Project

General

Profile

Bug #21031

jobsub_submit allows more than one --group argument

Added by Shreyas Bhat about 1 year ago. Updated 10 months ago.

Status:
Work in progress
Priority:
Normal
Assignee:
Category:
JobSub Client
Target version:
Start date:
11/29/2018
Due date:
% Done:

100%

Estimated time:
(Total: 1.00 h)
First Occurred:
Occurs In:
Stakeholders:
Duration:

Description

In RITM0734792, the user gave jobsub_submit two --group arguments, mu2e and highpro respectively. He meant to use --group=mu2e and --subgroup=highpro. What happened, looking at the debug log (attached), was that the jobsub group passed to the jobsub server was mu2e, and --group=highpro was passed in as a server arg.

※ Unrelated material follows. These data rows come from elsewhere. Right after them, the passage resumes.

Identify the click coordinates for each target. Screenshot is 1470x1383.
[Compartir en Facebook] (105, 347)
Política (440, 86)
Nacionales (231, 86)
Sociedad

Note that you can see the user's jobsub_submit command here:

https://fifemon.fnal.gov/monitor/d/000000115/job-cluster-summary?refresh=5m&orgId=1&var-cluster=11951465&var-schedd=jobsub02.fnal.gov

On the schedd, what ended up happening was that the AccountingGroup classad was set to group_highpro.mu2epro for these jobs. Thus, any future attempts at manipulating the job (jobsub_hold, jobsub_rm, jobsub_q) that used the --group=mu2e flag failed to find this job, since (rightly), --group=mu2e passed to jobsub client commands results in -constraint 'regexp("group_mu2e.*",AccountingGroup)' getting added to the resultant condor command.

Please ensure that users cannot submit jobs with a --group server argument (i.e. we can only accept --group as a client argument). We'll need to be careful, too, to make sure that --group is allowed as an executable argument.


Subtasks

Bug #21460: Review request [commit:be986690c039b7b124d881bca92650f04d46449c: Forgot to switch split_client_server_args to look at JobsubClientOption's typed actions]ClosedShreyas Bhat

Bug #21779: Take the unique_store stuff out of release 1.2.9's codeClosedShreyas Bhat

Bug #21783: Review request [commit:d52f4555f3ed53b89e3bb53857260ca779cb599d: Took out JobsubClientOption and unique_store - will move to next release]ClosedDennis Box


Related issues

Blocked by JobSub - Necessary Maintenance #22164: Upgrade jobsub code to use argparse instead of optparseClosed03/19/2019

History

#1 Updated by Shreyas Bhat about 1 year ago

  • Assignee set to Shreyas Bhat

#2 Updated by Dennis Box about 1 year ago

  • Target version set to v1.2.9

#3 Updated by Shreyas Bhat about 1 year ago

  • Category changed from JobSub Server RPM to JobSub Client

Sketched this out. I should be able to put this in and test tomorrow.

Relevant bit here:

https://gist.github.com/shreyb/d4639b2b88103d5ca3559d95d6db94b7

Add that to relevant areas in jobsub_submit.py (parse_opts, main, etc), and it should work.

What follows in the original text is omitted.